## [Exercise objective]
Among the records, which lines hold the word "Open"? Pick them out.

## [Dataset excerpts]

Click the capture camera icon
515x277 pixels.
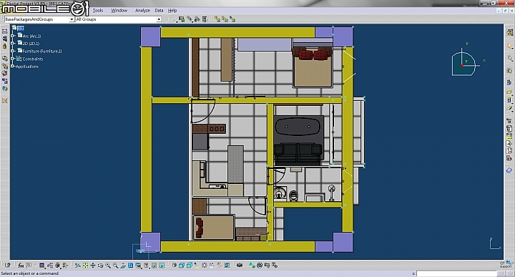(240, 265)
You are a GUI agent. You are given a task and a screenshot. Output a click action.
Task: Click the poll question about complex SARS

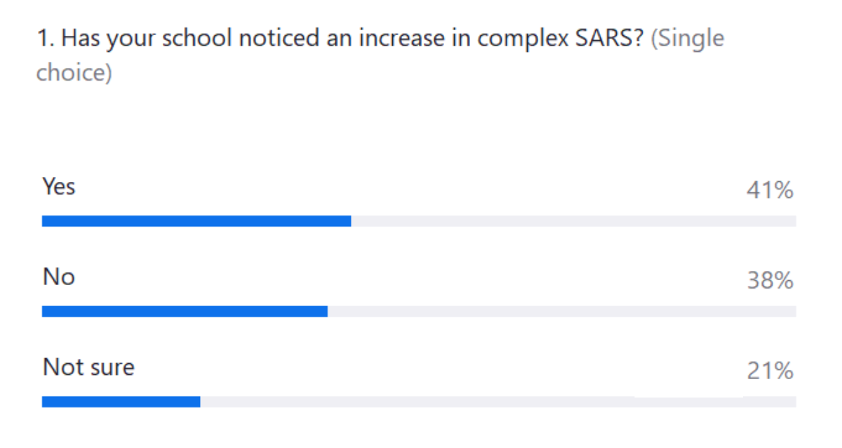337,39
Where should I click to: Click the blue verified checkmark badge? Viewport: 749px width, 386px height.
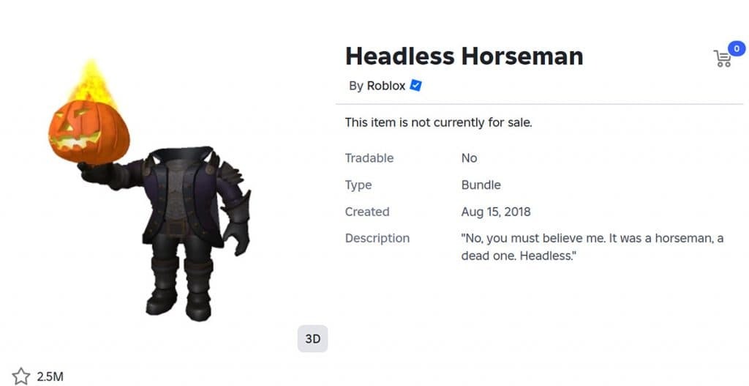[x=415, y=86]
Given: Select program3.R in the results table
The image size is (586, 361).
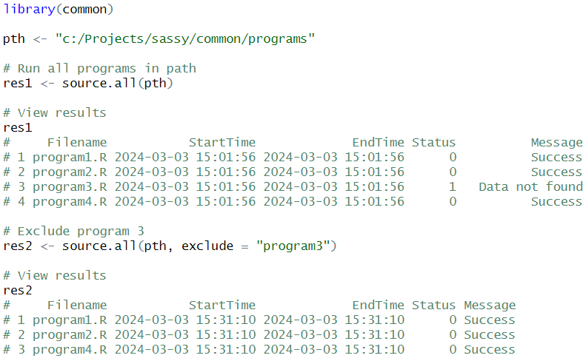Looking at the screenshot, I should (x=70, y=186).
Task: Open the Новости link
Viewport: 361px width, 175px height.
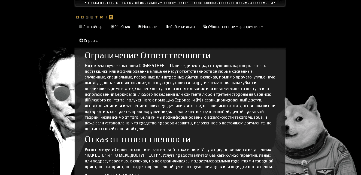Action: (150, 27)
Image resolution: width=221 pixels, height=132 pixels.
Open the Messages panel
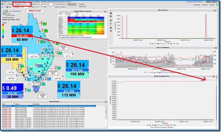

## [Response box]
Task: Open the Новости link
Open the Messages panel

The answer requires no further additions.